The Trilateral Commission has indeed been doing good work. You have brought together leading citizens and the best minds to bear on common problems, enjoying each other's company and the concourse of ideas. Above all, you have done so out of the conviction that the United States, Europe, and Japan share an uncommonm destiny, to give the world an unparalleledm example of security, prosperity and harmony.
In recent years, doubts have been raised about our ability to do these great things together.
The problem is not will but confusion, not lack of strength but lack of clarity. Nowhere in our foreign policy is this more obvious than on the issue of human rights.

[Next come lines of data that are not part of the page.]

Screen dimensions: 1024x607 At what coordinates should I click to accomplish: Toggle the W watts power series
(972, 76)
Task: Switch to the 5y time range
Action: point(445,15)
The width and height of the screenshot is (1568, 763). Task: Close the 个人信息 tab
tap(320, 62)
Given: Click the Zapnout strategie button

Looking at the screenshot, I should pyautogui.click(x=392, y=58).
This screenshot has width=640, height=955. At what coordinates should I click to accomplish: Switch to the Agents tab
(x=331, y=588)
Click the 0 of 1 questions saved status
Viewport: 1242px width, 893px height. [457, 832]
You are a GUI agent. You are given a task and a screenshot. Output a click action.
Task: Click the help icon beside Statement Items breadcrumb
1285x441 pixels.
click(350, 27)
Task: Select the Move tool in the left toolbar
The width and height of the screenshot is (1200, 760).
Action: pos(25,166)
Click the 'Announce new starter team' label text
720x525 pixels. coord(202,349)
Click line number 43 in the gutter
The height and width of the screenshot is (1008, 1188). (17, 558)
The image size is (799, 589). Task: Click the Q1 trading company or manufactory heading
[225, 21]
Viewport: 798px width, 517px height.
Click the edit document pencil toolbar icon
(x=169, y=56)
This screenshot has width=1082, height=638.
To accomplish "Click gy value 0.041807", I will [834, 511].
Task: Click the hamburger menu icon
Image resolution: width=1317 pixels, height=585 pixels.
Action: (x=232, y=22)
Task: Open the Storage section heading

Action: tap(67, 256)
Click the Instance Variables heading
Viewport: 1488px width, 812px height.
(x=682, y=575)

Let me deal first with the question of whether a concern for human rights is compatible with the pursuit of America's national interest. My answer to this is a resounding "yes." The supreme American national interest is simple and compelling: we want a world hospitable to our society and our common ideals. As a practical matter, our national interest requires us to resist those who would extinguish those ideals and are hostile to our common aspirations. But there is a positive aspect to our national interest that should be stressed. Let us not make the mistake of allowing other peoples to believe that America and the Western world means nothing more than sophisticated technology and the consumer society. From its very beginning, the US has been about life and liberty, not just the pursuit of happiness.
We wish that every people could enjoy the blessings of liberty as we enjoy them. But there are limits to what we can or should do to transform other cultures, customs, and institutions.
At the same time, we confront another aspect of reality, the Soviet Union and its allies -- countries that reject our concepts of human rights -- continue to enlarge their military power and seem increasingly inclined to use their arms to advance their cause.
Unlike the Soviets, we are not going to deprive peoples of their dignity and choice. Nonetheless, we are not prepared to see the world remade by others hostile to our deepest convictions held by civilized societies everywhere. We cannot stand back as if we were an island unto ourselves, observing international aggression from a safe distance. Our resistance to this aggression and our assistance to its victims constitutes a defense of human rights that is at the very basis of our foreign policy and our national interest.
Let us be clear on one issue: the US opposes the violation of human rights by ally or adversary, friend or foe. We are not going to pursue a policy of "selective indignation."
The difficulty here lies not in the fact of violation itself, which must always be opposed, but how to assess the danger of the violation and how best to deal with the violator. We should distinguish between the deprivation of national rights through aggression and the deprivation of personal rights through oppression. The former is an international problem of long standing; the mechanisms for controlling aggression are an imperfect but workable association of military strength, self-interest, and collective security. But the mechanisms for dealing with regimes that oppress their citizens are much more rudimentary and unpredictable. In protesting the offensive domestic actions of a government, we affect the international situation as well. It is a recurrent tragedy of the human condition --and foreign policy -- that the choice of a lesser evil is still very evil. It does little good to remedy the grievances of a few if that brings down worse oppression on the many.
The point to be made is that we must be discriminating in our actions with an eye to the source of the violation and the impact of our protest on the violator. We should distinguish between the so-called totalitarian and authoritarian regimes. The totalitarian model unfortunately draws upon the resources of modern technology to impose its will on all aspects of a citizen's behavior. The totalitarian regimes tend to be intolerant at home and abroad, actively hostile to all we represent and ideologically resistant to political change.
The authoritarian regime usually stems from a lack of political or economic development and customarily reserves for itself absolute authority in only a few politically sensitive areas. I am not making a case for the excellence of authoritarian government; I am making the case that such regimes are more likely to change than their totalitarian counterparts. It should be our objective to hold forth ourselves as a model worthy of imitation as that change occurs and to help the evolution of authoritarian government toward a more democratic form.
A very practical question remains: how to advance human rights? This is an issue of both method and purpose, for the way something is done frequently determines whether it is done at all.
Let me put before you a few imperatives for advancing human rights:
The first imperative is to strengthen the US, its allies and friends, the main safeguard against the spread of totalitarian aggression.
Second, we must improve our own example as a society dedicated to justice.
Third, we should adopt a sense of proportion in dealing with violators -- the authoritarian versus the totalitarian regime.
Fourth, and finally, it is imperative that we examine the credentials and programs of the opposition, as well as the government --tends for human rights in the future.
Practically speaking, this means that policy on human rights must be integrated into the sphere of diplomacy, not pursued as if it were the only virtue in a foreign policy of otherwise petty or distasteful acts. We must also develop a balance between private persuasion and public pronouncement. We must care more for results than for rhetoric.